人類は、文字を発明するまで口承で伝えてきました。文字ができてから長らく写され広められました。絵が絵文字、そして文字になったプロセスは、今のアナログからデジタルに変わる以上の大転換といえます。時間、論理が入ってきたからです。そこで未来を考え、不安や恐れを抱くようになったからです。
活版印刷の発明で16世紀から本の時代となりました。20世紀初めには画は写真に、音声はレコードに記録、保存できるようになりました。さらに動画として映画、フィルム(サイレントからトーキー)になり、ラジオやテレビで視聴できるようになりました。
デジタル化とは、大量のデータを統一して(0と1の組み合わせで)圧縮、コンパクトに保存し、瞬時に伝達できること、および検索できることです。これは文字だけでなく、音声、動画をも同じデータ(0と1)として容易に扱えるようにしました。コミュニケーション(発信、伝達、受信)のコストを徹底して下げたのです。

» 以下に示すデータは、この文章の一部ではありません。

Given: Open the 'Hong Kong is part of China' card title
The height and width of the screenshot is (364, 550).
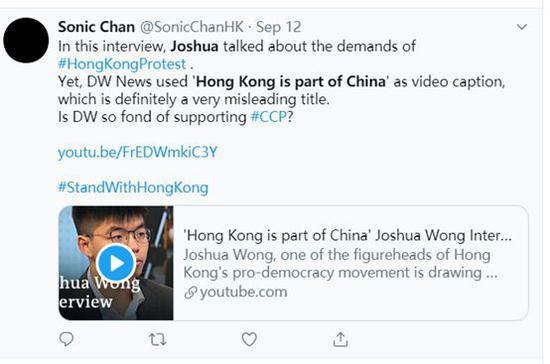Looking at the screenshot, I should 347,235.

情報を発信する一方のマスメディアが、今世紀になり、インターネットの発達で、手紙、電話といったプライベートな交流が一気に高まりました。1990年代にマルチメディアということばで見通されていたことです。世界の距離や時間の感覚は、この10年で大きく変わりました。全てがスマートフォンに集約されつつあります。
この問題を扱うのは、20年ぶりですが、文字で伝えることのもつ意味を確認しています。